Neben Nordeuropa verzeichnet das Modell auch in Südeuropa positive Signale. Besonders Spanien sticht hervor. Der dortige Konjunkturzyklus zählt bereits zu den stärksten in der EU und dürfte sich weiter beschleunigen. Für April signalisiert der Index den höchsten Stand seit zehn Monaten. Damit bleibt Spanien ein zentraler Stabilitätsfaktor innerhalb der Eurozone. Die Ergebnisse unterstreichen, dass die wirtschaftliche Erholung regional sehr unterschiedlich verläuft und differenzierte Marktstrategien erfordert.

Aus den Modellergebnissen leitet Izgorodinas konkrete Handlungsempfehlungen für Unternehmen ab. Im Transportsektor sei eine stärkere Ausrichtung auf Südeuropa sinnvoll, insbesondere auf Spanien und Italien, wo die Konjunktur derzeit am robustesten sei. Gleichzeitig seien die langfristigen Wachstumsmöglichkeiten in diesen Märkten begrenzt. Die Situation erinnere an die Entwicklung Litauens selbst, wo weiteres Wachstum möglich, aber nicht mehr dynamisch sei. Dennoch sollten diese Märkte nicht vernachlässigt werden, da sie aktuell die höchste wirtschaftliche Stabilität aufweisen.

Skandinavien und Deutschland im Fokus

Als zweite Priorität nennt Citadele den skandinavischen Raum. Dort dürfte die Aufwärtsbewegung des Konjunkturzyklus in den kommenden Monaten am stärksten ausfallen, was kurzfristig besonders günstige Expansionsbedingungen schaffe.

Drittens warnt Izgorodinas davor, eine mögliche Erholung in Deutschland zu unterschätzen. Trotz der verbreiteten Wahrnehmung einer anhaltenden Schwäche habe der Aufschwung bereits eingesetzt. Gerade jetzt sei ein günstiger Zeitpunkt, um die Präsenz auf dem deutschen Markt auszubauen, da das Abwärtspotenzial begrenzt, das Wachstumspotenzial jedoch hoch sei.

Kritik an der Aussagekraft von Stimmungsindikatoren

Skeptischer äußert sich Indrė Genytė-Pikčienė, Chefökonomin der Artea-Gruppe. Das Modell könne Hinweise auf die kurzfristige Entwicklung liefern, lasse sich jedoch nicht als vollwertige Konjunkturprognose verstehen.

Erwartungen allein seien kein ausreichender Maßstab, da reale wirtschaftliche Entwicklungen von zahlreichen Faktoren beeinflusst würden. Dazu zählen unter anderem sektorale Trägheiten, Kreditbedingungen, externe Schocks und wirtschaftspolitische Entscheidungen.

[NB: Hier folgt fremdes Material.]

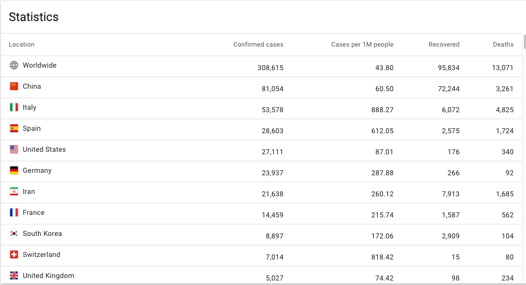
Task: Click the France flag icon
Action: 14,212
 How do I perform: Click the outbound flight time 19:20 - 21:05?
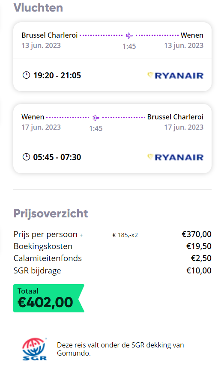coord(57,75)
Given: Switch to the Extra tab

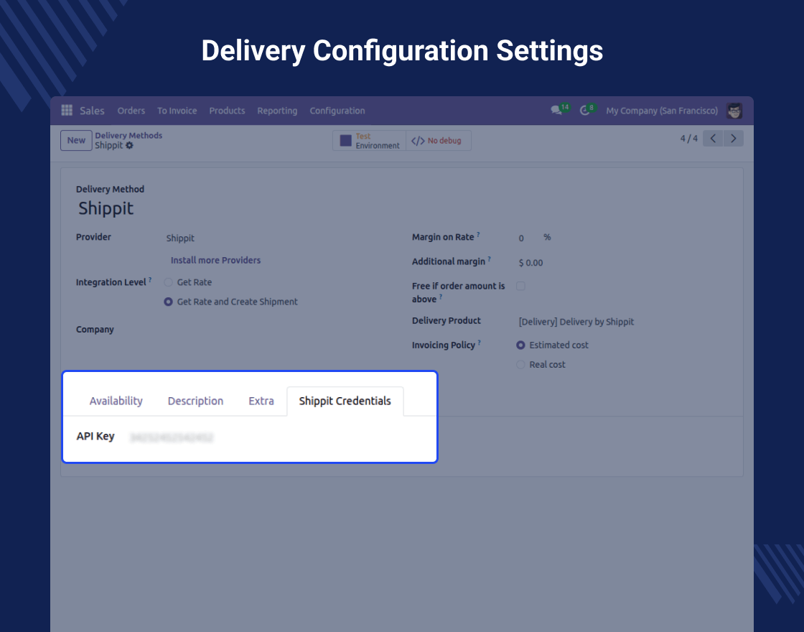Looking at the screenshot, I should [x=261, y=401].
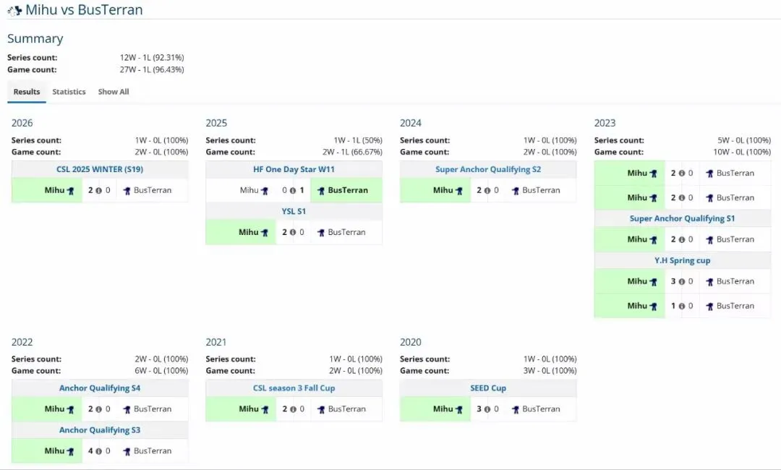Click info icon in CSL 2025 WINTER match
Viewport: 781px width, 470px height.
[98, 191]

Veränderungen in der Stimmung hätten daher häufig nur begrenzte Auswirkungen auf reale Konjunkturverläufe.

Grenzen internationaler Vergleiche

Zudem sei die Vergleichbarkeit von Stimmungsindikatoren zwischen einzelnen Ländern eingeschränkt. Indikatoren wie der Economic Sentiment Indicator würden jeweils am historischen Durchschnitt eines Landes normiert.

Diese historischen Mittelwerte seien wiederum von nationalen Besonderheiten geprägt. Der Nutzen solcher Indizes liege daher vor allem in der Analyse von Trends und Richtungsänderungen, weniger in absoluten Vergleichen. Stimmungsindikatoren seien daher eher als Frühwarnsignale innerhalb eines breiteren Analyseinstrumentariums zu verstehen.

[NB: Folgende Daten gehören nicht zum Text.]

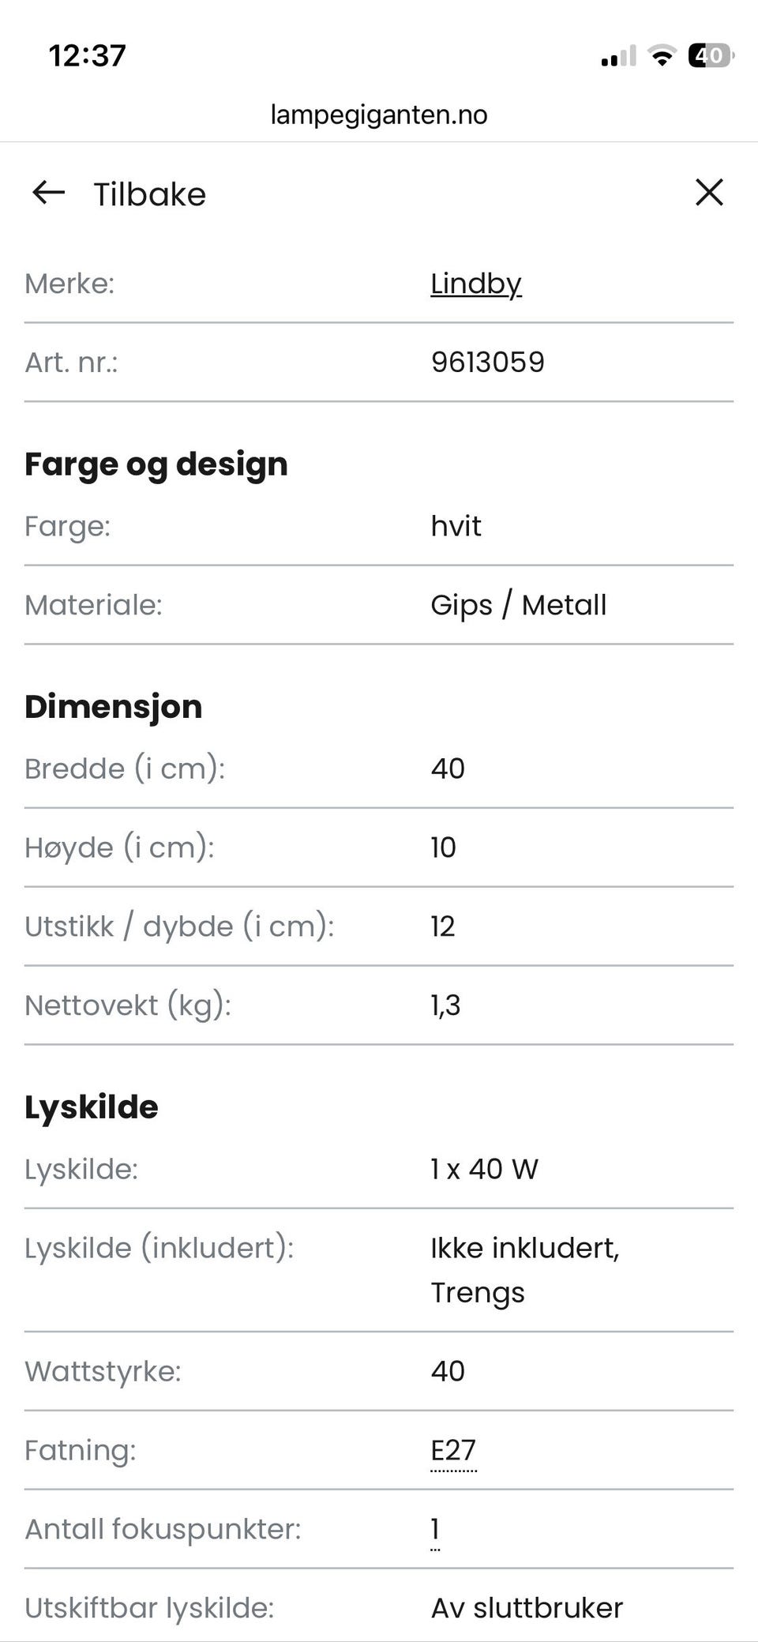Screen dimensions: 758x1642
Task: Click the dotted-underlined focus points value 1
Action: [x=435, y=1529]
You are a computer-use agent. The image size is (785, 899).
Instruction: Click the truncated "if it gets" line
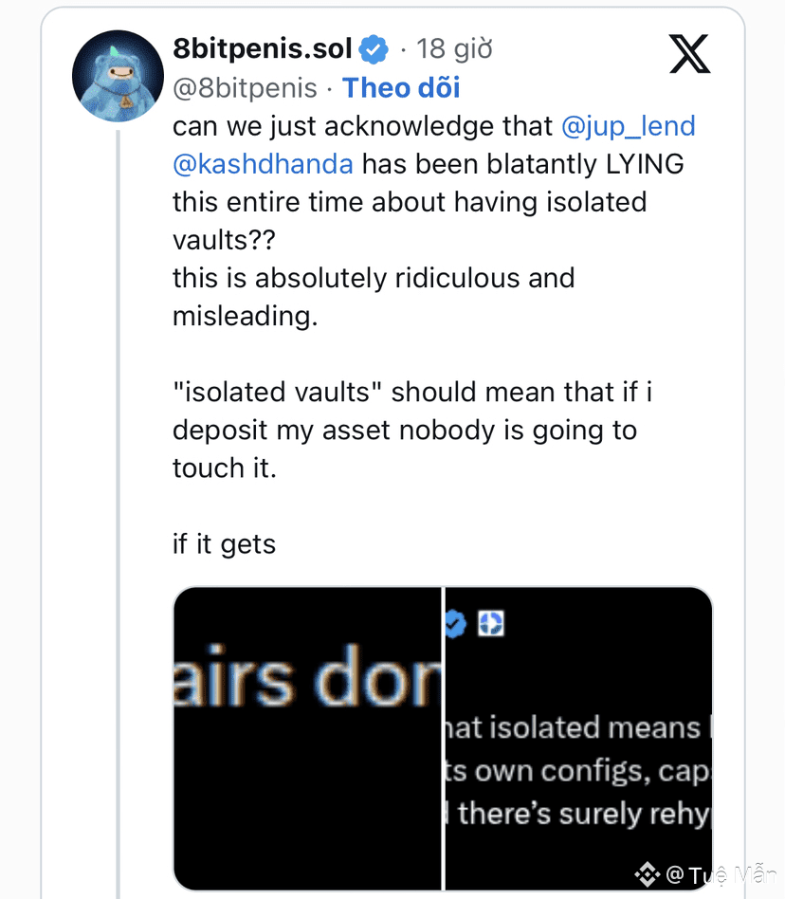click(224, 544)
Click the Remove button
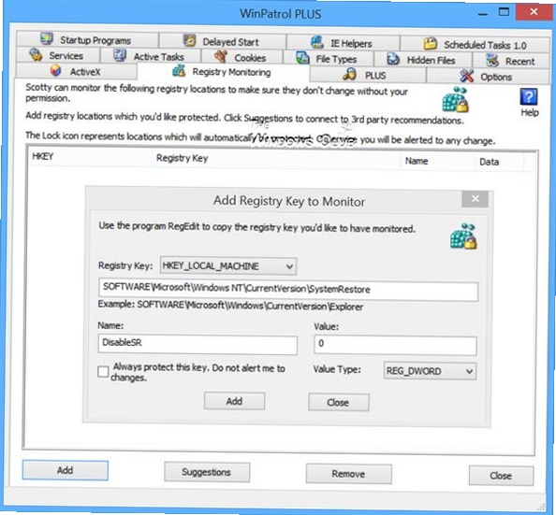The width and height of the screenshot is (556, 515). click(x=348, y=474)
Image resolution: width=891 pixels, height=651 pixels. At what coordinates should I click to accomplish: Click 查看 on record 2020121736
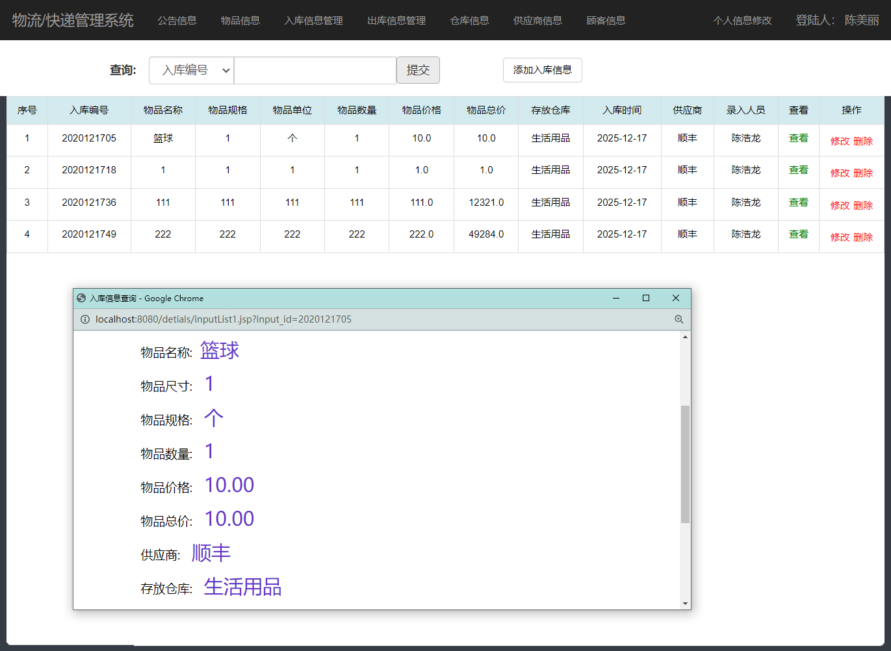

Bewertung nur im Zusammenspiel mit Fundamentaldaten

Auch der Ökonom Algirdas Bartkus von der Universität Vilnius mahnt zur Zurückhaltung. Zwar sei der Versuch einer wissenschaftlich fundierten Bewertung grundsätzlich zu begrüßen, doch der Abstand zum langfristigen Durchschnitt könne kein fundamentales Wirtschaftskriterium darstellen.

Ein solcher Durchschnitt sei kein Gleichgewichtswert, sondern lediglich ein statistischer Referenzpunkt. Zudem hänge er stark vom gewählten Zeitraum ab und könne durch Krisen oder Boomphasen verzerrt werden. Abweichungen vom Mittelwert sollten daher als Einschätzung und nicht als Beweis interpretiert werden.

Methodische Einordnung und Bezug zu Deutschland

Izgorodinas verteidigt die Wahl des Jahres 2007 als Referenzpunkt mit dem Hinweis, dass dies dem Standard der Europäischen Kommission entspreche. Da auch für den Citadele-Index ausschließlich Daten der Kommission verwendet würden, sei diese Methodik konsequent.

Für Deutschland ergibt sich aus der Analyse ein ambivalentes Bild. Die aktuelle Konjunkturschwäche ist deutlich ausgeprägt, zugleich mehren sich jedoch die Hinweise auf eine zyklische Bodenbildung. Für deutsche Unternehmen und Investoren könnte dies bedeuten, dass sich frühzeitig neue Chancen eröffnen. Gerade für exportorientierte Branchen und den Industriesektor unterstreicht die Analyse die Bedeutung, konjunkturelle Wendepunkte nicht zu verpassen und wirtschaftspolitische Signale frühzeitig in strategische Entscheidungen einzubeziehen.